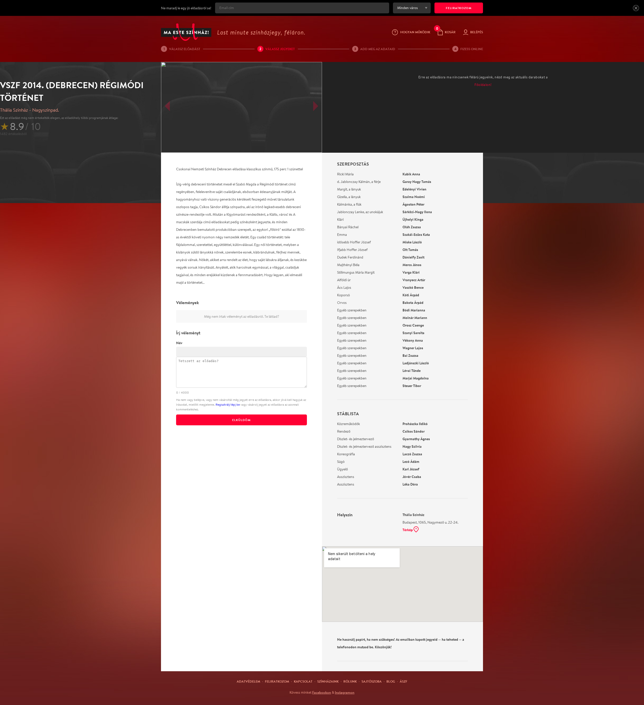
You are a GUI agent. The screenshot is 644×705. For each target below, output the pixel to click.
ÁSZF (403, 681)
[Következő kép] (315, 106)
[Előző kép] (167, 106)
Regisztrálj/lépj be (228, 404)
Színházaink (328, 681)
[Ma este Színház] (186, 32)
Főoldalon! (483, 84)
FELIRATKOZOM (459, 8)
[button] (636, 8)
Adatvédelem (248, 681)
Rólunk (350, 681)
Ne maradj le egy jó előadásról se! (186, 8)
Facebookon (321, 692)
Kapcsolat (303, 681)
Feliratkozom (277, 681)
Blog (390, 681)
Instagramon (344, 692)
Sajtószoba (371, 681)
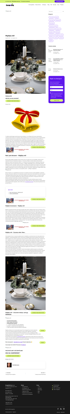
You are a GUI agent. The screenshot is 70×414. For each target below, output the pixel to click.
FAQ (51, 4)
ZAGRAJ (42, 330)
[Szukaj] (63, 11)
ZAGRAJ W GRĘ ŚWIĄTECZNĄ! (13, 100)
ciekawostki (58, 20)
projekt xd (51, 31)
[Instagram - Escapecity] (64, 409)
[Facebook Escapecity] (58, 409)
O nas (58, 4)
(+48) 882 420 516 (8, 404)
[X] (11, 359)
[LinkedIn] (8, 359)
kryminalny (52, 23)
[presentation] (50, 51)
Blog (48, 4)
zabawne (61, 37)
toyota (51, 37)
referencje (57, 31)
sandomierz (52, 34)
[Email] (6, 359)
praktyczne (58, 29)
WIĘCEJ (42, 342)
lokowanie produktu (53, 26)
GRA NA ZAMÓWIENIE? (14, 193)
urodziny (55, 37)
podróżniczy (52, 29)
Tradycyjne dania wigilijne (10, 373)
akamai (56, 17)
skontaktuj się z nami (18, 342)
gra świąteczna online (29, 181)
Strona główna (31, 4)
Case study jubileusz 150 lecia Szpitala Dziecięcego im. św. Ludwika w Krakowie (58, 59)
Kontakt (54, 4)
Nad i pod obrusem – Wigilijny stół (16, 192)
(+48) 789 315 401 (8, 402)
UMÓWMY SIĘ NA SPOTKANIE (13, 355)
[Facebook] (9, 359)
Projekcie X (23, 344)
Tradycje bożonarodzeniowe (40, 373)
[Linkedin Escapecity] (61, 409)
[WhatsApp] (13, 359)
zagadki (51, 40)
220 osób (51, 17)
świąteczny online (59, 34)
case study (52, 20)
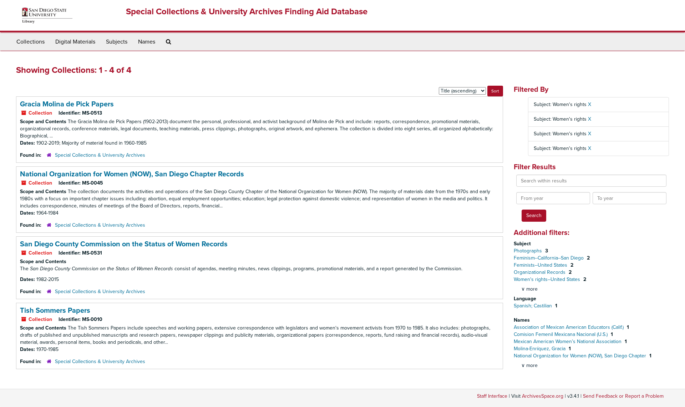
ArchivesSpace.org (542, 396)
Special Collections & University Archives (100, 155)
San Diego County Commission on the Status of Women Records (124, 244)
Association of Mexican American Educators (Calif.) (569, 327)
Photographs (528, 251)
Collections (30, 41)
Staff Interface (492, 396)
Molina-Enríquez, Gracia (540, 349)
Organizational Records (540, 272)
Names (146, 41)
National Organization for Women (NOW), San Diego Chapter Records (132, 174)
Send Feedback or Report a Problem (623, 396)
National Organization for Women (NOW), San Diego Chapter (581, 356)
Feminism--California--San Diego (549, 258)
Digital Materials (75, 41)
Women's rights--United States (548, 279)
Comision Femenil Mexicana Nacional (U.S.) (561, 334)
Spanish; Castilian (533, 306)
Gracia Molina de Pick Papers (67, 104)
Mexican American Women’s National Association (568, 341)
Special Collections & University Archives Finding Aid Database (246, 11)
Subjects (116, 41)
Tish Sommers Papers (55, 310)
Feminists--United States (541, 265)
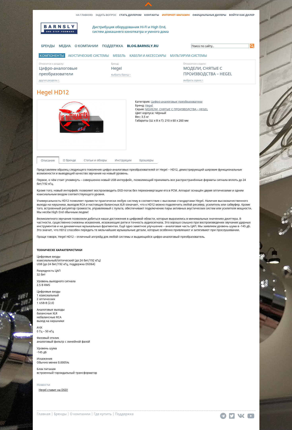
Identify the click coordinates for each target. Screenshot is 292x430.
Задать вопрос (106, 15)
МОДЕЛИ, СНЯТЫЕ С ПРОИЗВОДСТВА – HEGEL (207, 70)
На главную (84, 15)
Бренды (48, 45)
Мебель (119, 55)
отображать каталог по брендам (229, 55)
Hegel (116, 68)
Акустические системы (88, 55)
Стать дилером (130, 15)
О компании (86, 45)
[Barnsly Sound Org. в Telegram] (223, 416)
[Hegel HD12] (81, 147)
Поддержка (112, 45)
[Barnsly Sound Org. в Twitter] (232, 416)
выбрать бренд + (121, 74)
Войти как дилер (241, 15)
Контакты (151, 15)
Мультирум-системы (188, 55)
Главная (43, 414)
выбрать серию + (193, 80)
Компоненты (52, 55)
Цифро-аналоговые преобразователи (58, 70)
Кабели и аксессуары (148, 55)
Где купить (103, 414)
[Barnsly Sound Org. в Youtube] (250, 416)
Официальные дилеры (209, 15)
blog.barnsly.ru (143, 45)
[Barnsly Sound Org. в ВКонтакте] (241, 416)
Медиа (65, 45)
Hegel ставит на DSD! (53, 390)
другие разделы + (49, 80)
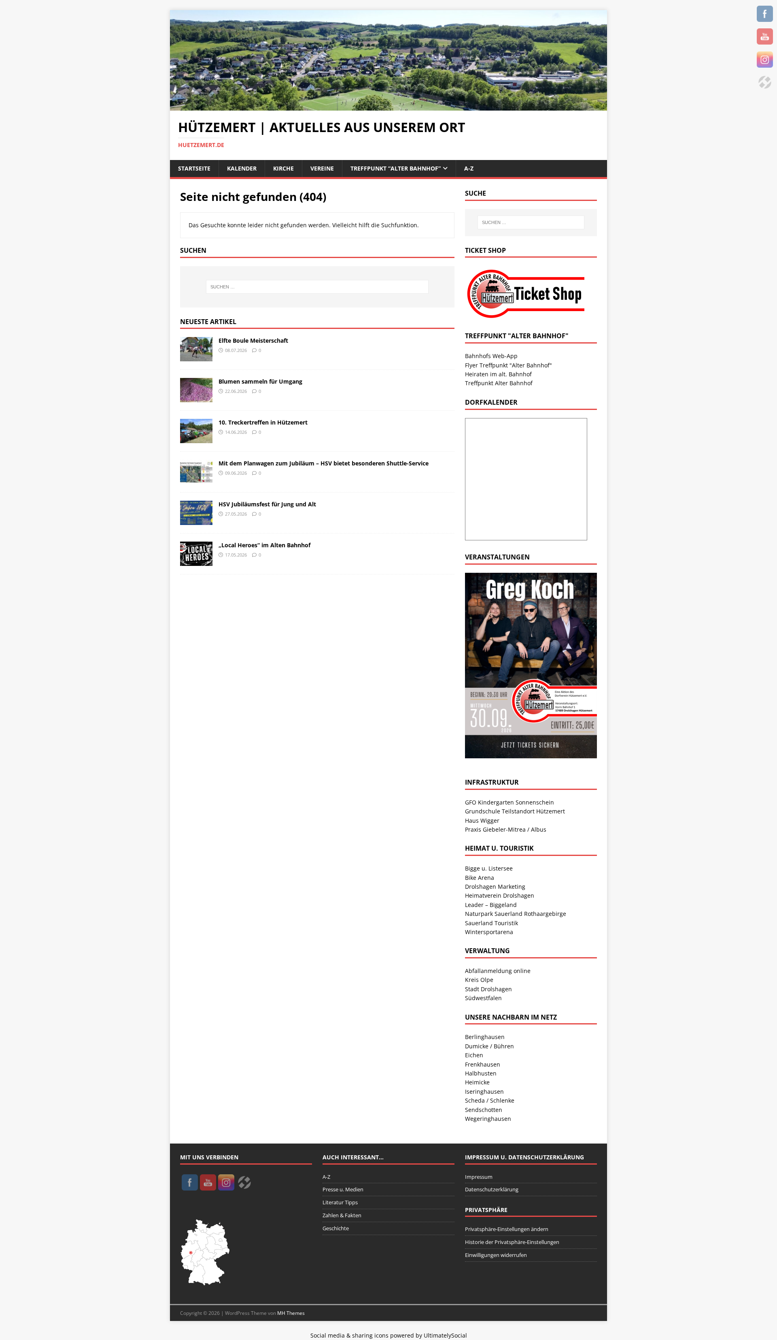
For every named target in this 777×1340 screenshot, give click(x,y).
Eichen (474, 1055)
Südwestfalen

▬▬▬▬▬▬

AIM OF THE EXERCISE →
Can you give each line of the rows above as a Markdown table with the columns "No." and "Text", skipping blank lines and leaving out the pictures?

CORRECT RESPONSE →
| No. | Text |
|---|---|
| 1 | You are a GUI agent. The screenshot is 644×705. For each target below, output the pixel to click. |
| 2 | ÁSZF (403, 681) |
| 3 | [Következő kép] (315, 106) |
| 4 | [Előző kép] (167, 106) |
| 5 | Regisztrálj/lépj be (228, 404) |
| 6 | Színházaink (328, 681) |
| 7 | [Ma este Színház] (186, 32) |
| 8 | Főoldalon! (483, 84) |
| 9 | FELIRATKOZOM (459, 8) |
| 10 | [button] (636, 8) |
| 11 | Adatvédelem (248, 681) |
| 12 | Rólunk (350, 681) |
| 13 | Ne maradj le egy jó előadásról se! (186, 8) |
| 14 | Facebookon (321, 692) |
| 15 | Kapcsolat (303, 681) |
| 16 | Feliratkozom (277, 681) |
| 17 | Blog (390, 681) |
| 18 | Instagramon (344, 692) |
| 19 | Sajtószoba (371, 681) |
| 20 | You are a GUI agent. The screenshot is 70×414. For each target below, output the pixel to click. |
| 21 | FAQ (51, 4) |
| 22 | ZAGRAJ (42, 330) |
| 23 | [Szukaj] (63, 11) |
| 24 | ZAGRAJ W GRĘ ŚWIĄTECZNĄ! (13, 100) |
| 25 | ciekawostki (58, 20) |
| 26 | projekt xd (51, 31) |
| 27 | [Instagram - Escapecity] (64, 409) |
| 28 | [Facebook Escapecity] (58, 409) |
| 29 | O nas (58, 4) |
| 30 | (+48) 882 420 516 (8, 404) |
| 31 | [X] (11, 359) |
| 32 | [LinkedIn] (8, 359) |
| 33 | kryminalny (52, 23) |
| 34 | [presentation] (50, 51) |
| 35 | Blog (48, 4) |
| 36 | zabawne (61, 37) |
| 37 | toyota (51, 37) |
| 38 | referencje (57, 31) |
| 39 | sandomierz (52, 34) |
| 40 | [Email] (6, 359) |
| 41 | praktyczne (58, 29) |
| 42 | WIĘCEJ (42, 342) |
| 43 | lokowanie produktu (53, 26) |
| 44 | GRA NA ZAMÓWIENIE? (14, 193) |
| 45 | urodziny (55, 37) |
| 46 | podróżniczy (52, 29) |
| 47 | Tradycyjne dania wigilijne (10, 373) |
| 48 | akamai (56, 17) |
| 49 | skontaktuj się z nami (18, 342) |
| 50 | gra świąteczna online (29, 181) |
| 51 | Strona główna (31, 4) |
| 52 | Case study jubileusz 150 lecia Szpitala Dziecięcego im. św. Ludwika w Krakowie (58, 59) |
| 53 | Kontakt (54, 4) |
| 54 | Nad i pod obrusem – Wigilijny stół (16, 192) |
| 55 | (+48) 789 315 401 (8, 402) |
| 56 | UMÓWMY SIĘ NA SPOTKANIE (13, 355) |
| 57 | [Facebook] (9, 359) |
| 58 | Projekcie X (23, 344) |
| 59 | Tradycje bożonarodzeniowe (40, 373) |
| 60 | [Linkedin Escapecity] (61, 409) |
| 61 | [WhatsApp] (13, 359) |
| 62 | zagadki (51, 40) |
| 63 | 220 osób (51, 17) |
| 64 | świąteczny online (59, 34) |
| 65 | case study (52, 20) |
| 66 | ArchivesSpace.org (542, 396) |
| 67 | Special Collections & University Archives (100, 155) |
| 68 | San Diego County Commission on the Status of Women Records (124, 244) |
| 69 | Association of Mexican American Educators (Calif.) (569, 327) |
| 70 | Photographs (528, 251) |
| 71 | Collections (30, 41) |
| 72 | Staff Interface (492, 396) |
| 73 | Molina-Enríquez, Gracia (540, 349) |
| 74 | Organizational Records (540, 272) |
| 75 | Names (146, 41) |
| 76 | National Organization for Women (NOW), San Diego Chapter Records (132, 174) |
| 77 | Send Feedback or Report a Problem (623, 396) |
| 78 | National Organization for Women (NOW), San Diego Chapter (581, 356) |
| 79 | Feminism--California--San Diego (549, 258) |
| 80 | Digital Materials (75, 41) |
| 81 | Women's rights--United States (548, 279) |
| 82 | Comision Femenil Mexicana Nacional (U.S.) (561, 334) |
| 83 | Spanish; Castilian (533, 306) |
| 84 | Gracia Molina de Pick Papers (67, 104) |
| 85 | Mexican American Women’s National Association (568, 341) |
| 86 | Special Collections & University Archives Finding Aid Database (246, 11) |
| 87 | Subjects (116, 41) |
| 88 | Tish Sommers Papers (55, 310) |
| 89 | Feminists--United States (541, 265) |
| 90 | Identify the click coordinates for each target. Screenshot is 292x430. |
| 91 | Задать вопрос (106, 15) |
| 92 | МОДЕЛИ, СНЯТЫЕ С ПРОИЗВОДСТВА – HEGEL (207, 70) |
| 93 | На главную (84, 15) |
| 94 | Бренды (48, 45) |
| 95 | Мебель (119, 55) |
| 96 | отображать каталог по брендам (229, 55) |
| 97 | Hegel (116, 68) |
| 98 | Акустические системы (88, 55) |
| 99 | Стать дилером (130, 15) |
| 100 | О компании (86, 45) |
| 101 | [Barnsly Sound Org. в Telegram] (223, 416) |
| 102 | [Hegel HD12] (81, 147) |
| 103 | Поддержка (112, 45) |
| 104 | [Barnsly Sound Org. в Twitter] (232, 416) |
| 105 | выбрать бренд + (121, 74) |
| 106 | Войти как дилер (241, 15) |
| 107 | Контакты (151, 15) |
| 108 | Мультирум-системы (188, 55) |
| 109 | Главная (43, 414) |
| 110 | выбрать серию + (193, 80) |
| 111 | Компоненты (52, 55) |
| 112 | Цифро-аналоговые преобразователи (58, 70) |
| 113 | Кабели и аксессуары (148, 55) |
| 114 | Где купить (103, 414) |
| 115 | [Barnsly Sound Org. в Youtube] (250, 416) |
| 116 | Официальные дилеры (209, 15) |
| 117 | blog.barnsly.ru (143, 45) |
| 118 | [Barnsly Sound Org. в ВКонтакте] (241, 416) |
| 119 | Медиа (65, 45) |
| 120 | Hegel ставит на DSD! (53, 390) |
| 121 | другие разделы + (49, 80) |
| 122 | For every named target in this 777×1340 screenshot, give click(x,y). |
| 123 | Eichen (474, 1055) |
| 124 | Südwestfalen |